Saved entries:
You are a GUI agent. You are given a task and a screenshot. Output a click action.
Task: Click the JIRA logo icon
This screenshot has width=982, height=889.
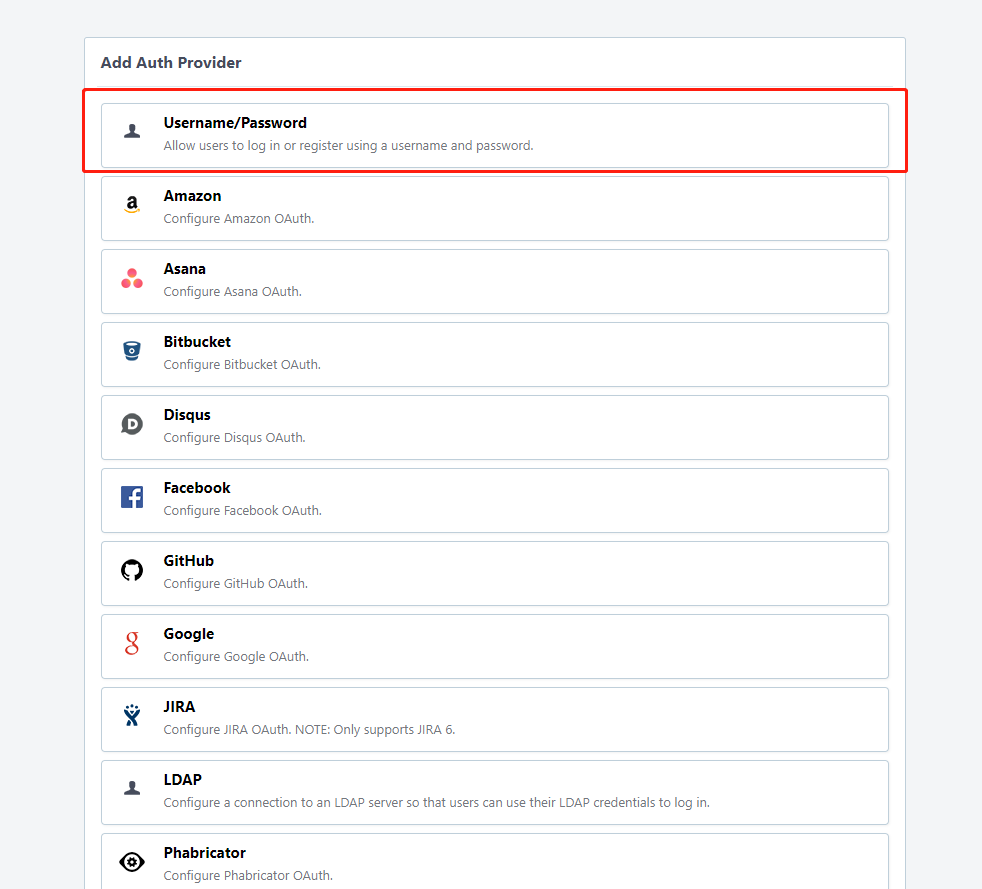point(132,716)
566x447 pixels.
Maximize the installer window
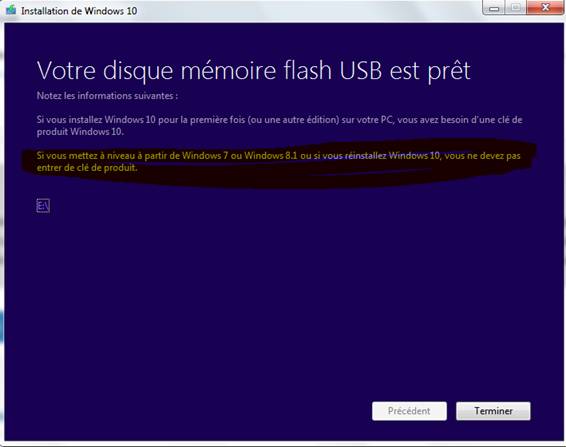515,8
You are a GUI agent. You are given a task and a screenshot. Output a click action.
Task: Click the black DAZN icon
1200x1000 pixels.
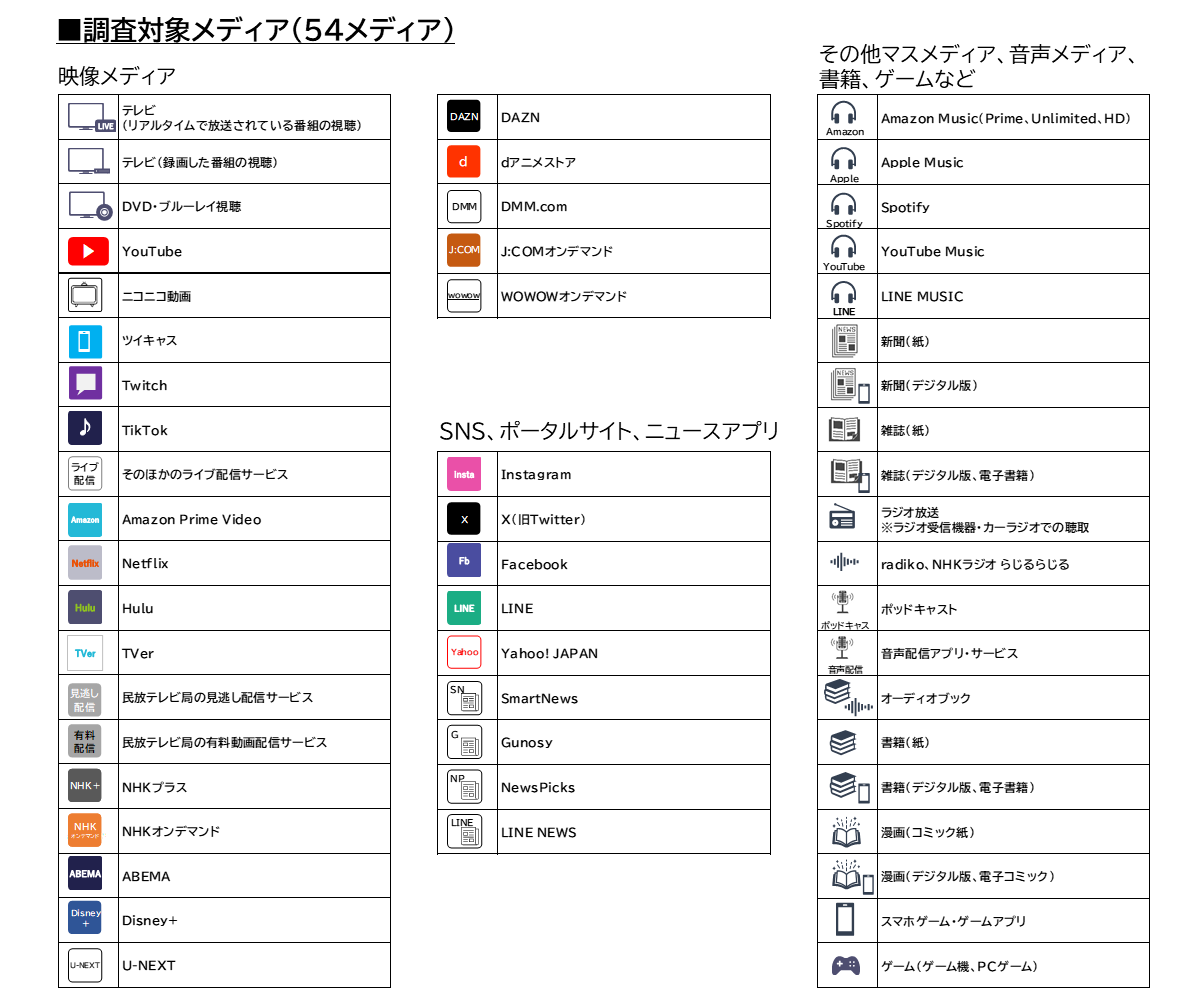pyautogui.click(x=464, y=117)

WHAT TO PRODUCE: The records above are to be repeated word for word, with the pictures omitted.

COMPLETED TASK:
You are a GUI agent. You are given a task and a screenshot. Output a click action.
Task: Click the JIRA logo icon
This screenshot has width=982, height=889.
point(132,716)
566x447 pixels.
Maximize the installer window
515,8
You are a GUI agent. You are given a task and a screenshot. Output a click action.
Task: Click the black DAZN icon
1200x1000 pixels.
pyautogui.click(x=464, y=117)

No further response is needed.